How would he ever be able to deal with the stigma, the turmoil of being in love . . .
. . . with Rainbow Dash!
. . . . .
"What!?" Applebloom exclaimed. "How many people have read this?"
"Practically everyone in the mall. All the girls are talking about it." Marlowe said. "I've had three people come up to me today to tell me that I should be happy for you and 'support your decision'."
"Oh God!" Applebloom screamed, remembering his earlier conversations with his female customers. "Is that what they meant when they said they supported me?"
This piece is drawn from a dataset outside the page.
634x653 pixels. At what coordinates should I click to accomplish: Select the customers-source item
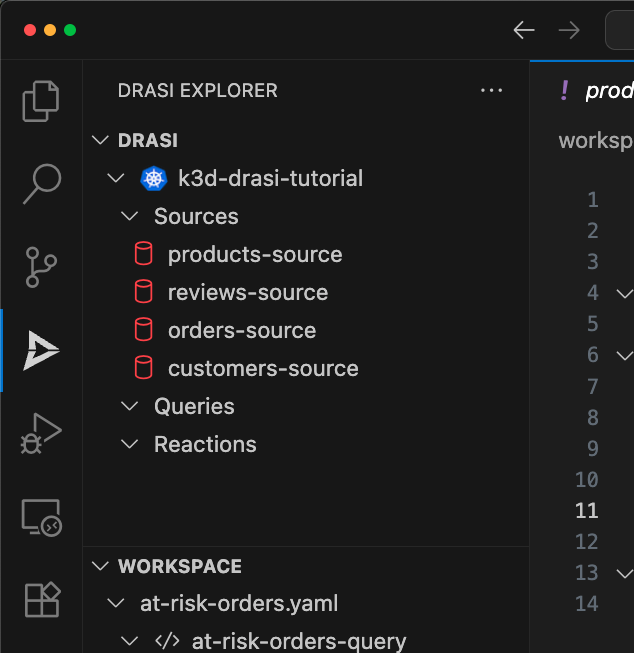pos(262,369)
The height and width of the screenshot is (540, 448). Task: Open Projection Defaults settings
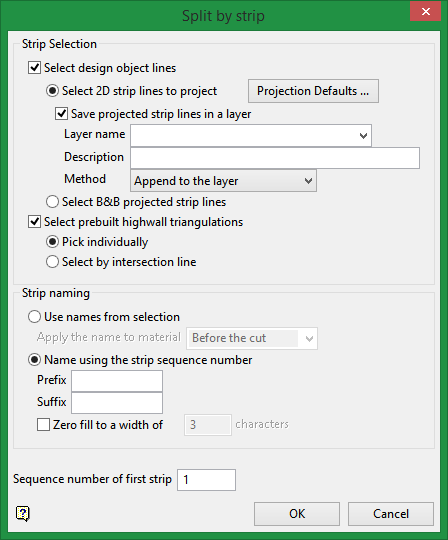(313, 91)
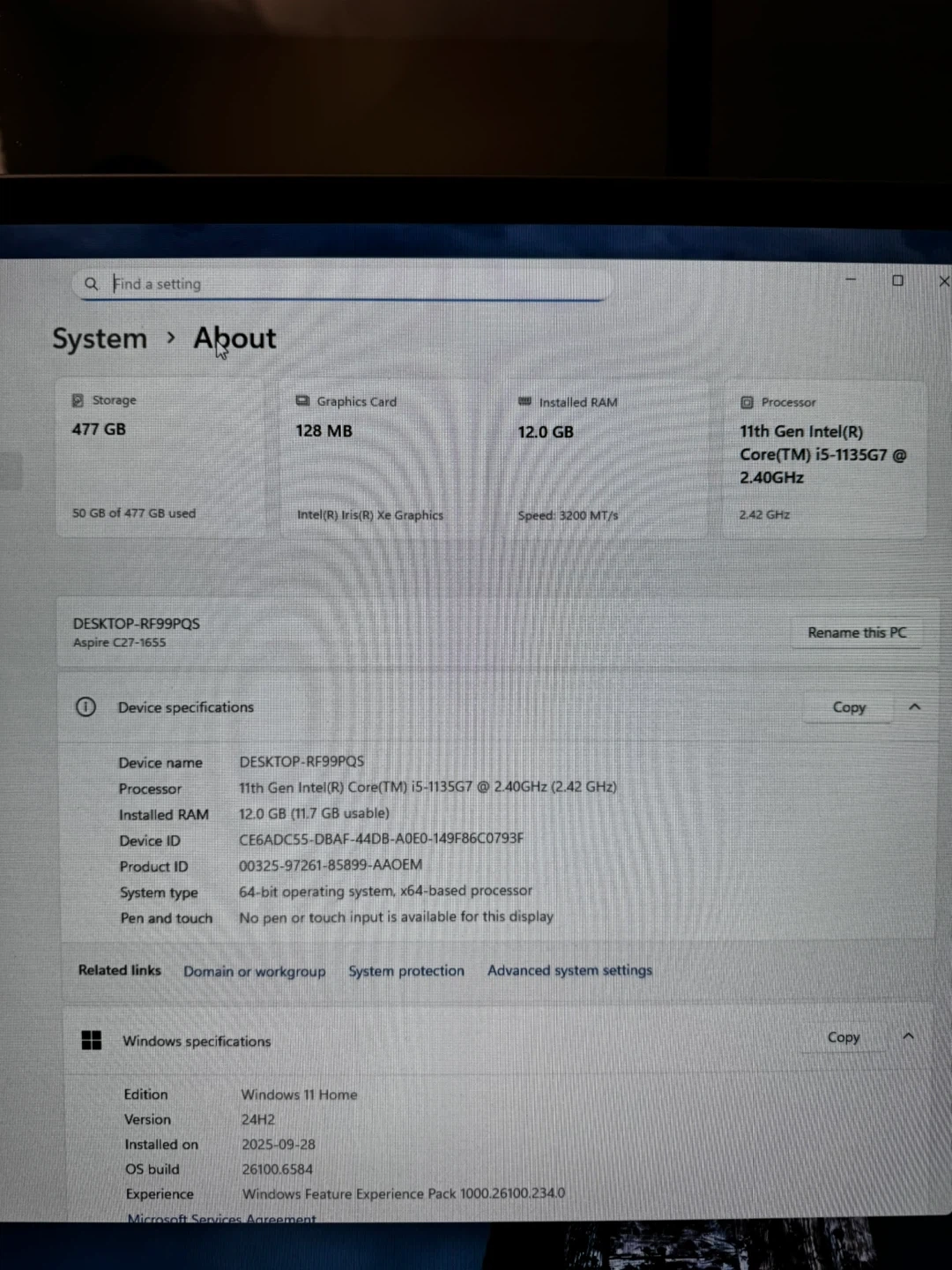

The more Applebloom thought things over, the more panicked he became.
"Are you saying that every girl in the mall thinks that I am gay?"
"I know! It's crazy, right?" Marlowe laughed. "I mean . . . you're not gay . . . right?"
"What, no!" Applebloom exclaimed. "Why would you think that?"
"I don't! I just . . . wanted to be sure."
Applebloom's jaw dropped. "What do you mean you wanted to be sure? Why would you ever be . . . unsure!?"
"I wouldn't! It's just . . . you know . . . " Marlowe paused, "Everyone was talking, and . . . you have to admit, sometimes you do act a little . . . "
"'A little' what!?"
"It's nothing! Just forget it. Forget I even brought it up." Marlowe stuttered as she looked down at her wrist. "Wow, look at the time! I've got to get going. Talk to you later, sweetie! Bye!"
With that, Marlowe frantically backed away as she exited the store, leaving her poor, panic-stricken boyfriend to deal with this disaster on his own.
"Okay, calm down. It's not as bad as it looks!" Applebloom shook. "So, a couple of girls read a silly story, and now they think I'm gay. It's no big deal. I'll just explain what happened, and everyone will see that I am clearly not gay."
Just then, a group of extremely attractive young women came walking past the restaurant.
"Hi Applebloom!"
"We support you, Applebloom!"
"Stay strong!"
Poor Applebloom could only stand there in shock.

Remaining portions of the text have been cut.